Friday, May 25, 2012

Chocolate Sour Cream Ganache

I recently frosted a Chocolate-Mayonnaise Cake with a delicious Chocolate Sour Cream Ganache - one of the richest and most decadent frostings you can make. Ganache is thought to have been invented in Switzerland or France more than 150 years ago, where it was always made with heavy cream. 


It’s really quite simple to make - chocolate, cream, a splash of vanilla - but it’s also quite simple to ruin, if you don’t melt the chocolate with care and respect. You’ll want to use the best chocolate you can afford: Some people use a slab of Callebaut, but a pastry chef recently told me he finds the far-less-expensive Lindt brand every bit as good. 

My step-daughter, cake artist Deena Fisher of Los Cabos, Mexico, uses bittersweet chocolate and a small quantity of Kahlua in her Ganache. I can guarantee the result is out of this world! When I looked for bittersweet chocolate in my local supermarket, there was none. Unwilling to pay for a slab of premium chocolate, I used semi-sweet chocolate chips in this recipe. 
(The Cook’s Thesaurus reports that bittersweet chocolate “is a sweetened chocolate that's heavy on the cocoa solids and light on the sugar, giving it a rich, intense chocolate flavor.  Many pastry chefs prefer bittersweet to semi-sweet or sweet chocolate, but the three can be used interchangeably in most recipes. The best bittersweet chocolates contain at least 50% cocoa solids.”
(The Thesaurus suggests: “To make semi-sweet chocolate more like bittersweet chocolate, add some unsweetened chocolate or cocoa powder to it.” This excellent reference has more about chocolate at http://www.foodsubs.com/Chocvan.html)
Now, for the cream! Ganache normally uses heavy or “whipping” cream, but Deena and many other pastry chefs have turned to dairy sour cream for its lower calorie hit and excellent flavor. If you’re already on the road to calorie hell (as you are with the chocolate), you may want to use heavy cream. If so, see Julia Child’s recipe for Heavy Cream Ganache
As for the vanilla, use a good one, if you can afford it. If not, soldier on! Or do what Deena does - add a small amount of Kahlua. No matter which type of Ganache you choose, whether calorific or not, I hope you’ll enjoy this lower-calorie, lower-cost version of a superb treat! 
Chocolate Sour Cream Ganache:
2 c. (500 mL) semi-sweet chocolate chips
1-½ c. (375 mL) dairy sour cream
1 tsp. (5 mL) vanilla extract (or 2 tsp. (10 mL) coffee-flavored liqueur)
Partially melt chocolate chips in heat-proof bowl over simmering - not boiling - water in saucepan, effectively making your own “double boiler.” Stir until smooth to complete melting. When chocolate has fully melted, stir in sour cream and flavoring. Frost chilled cake while Ganache is still warm. 
Note: Deena makes a very thin “crumb-coat frosting” on her cakes - a smart thing to do if you want your cake to be a show-stopper. 

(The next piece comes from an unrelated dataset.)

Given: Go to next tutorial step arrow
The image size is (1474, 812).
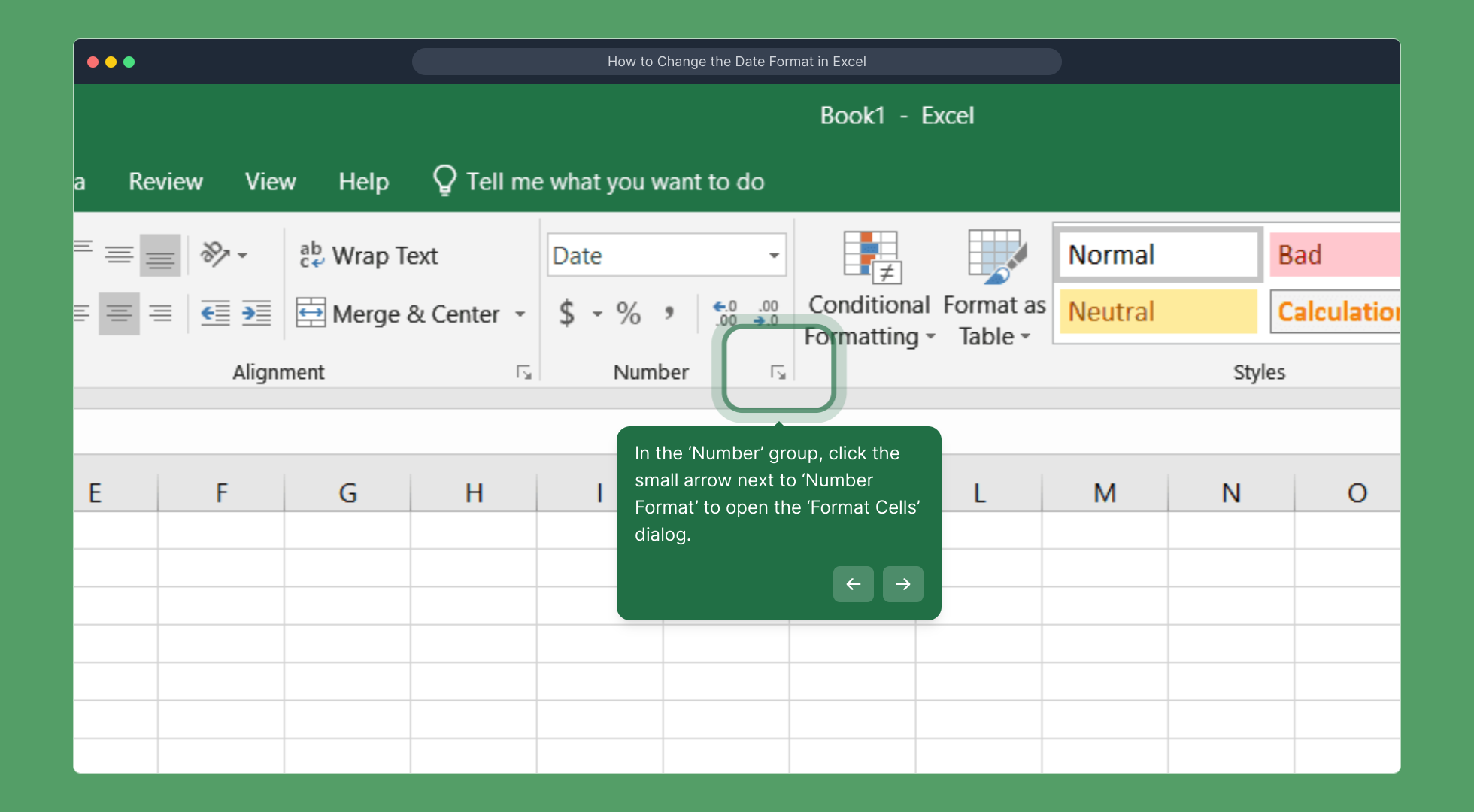Looking at the screenshot, I should 902,584.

Deena trims cake’s rough outer edges before spreading
top and sides with thin Crumb Coat Frosting.

A “crumb-coat frosting is one that catches and seals the crumbs that might otherwise mar a picture-perfect icing. Thick and creamy, Ganache doesn’t lend itself to “crumb-coat frostings,” but the above-posted recipe for Bake-Shop Frosting or my recipe for Buttercream Frosting will. As chocolate Ganache will be spread over this cake, add a little sifted cocoa powder to your remaining Bake-Shop Frosting, spreading it very, very thinly over the chilled cake’s top and sides. Chill or freeze the “crumb-coat frosted” cake until you’re able to spread it with Ganache, with no risk that the two frostings will bleed into one another or that any loose crumbs will spoil the texture of the Ganache.


Crumb Coat Frosting catches cake’s 
crumbs while locking in moisture. 


Deenas Tip: The wooden, stabilizing dowels some pastry 
chefs use to stabilize multi-layer cakes may leave an unpleasant 
after-taste. Instead, drive wooden chopsticks through the cake. 
Replace chopsticks with plastic straws before frosting. Remove
straws before serving, frosting lightly over each depression.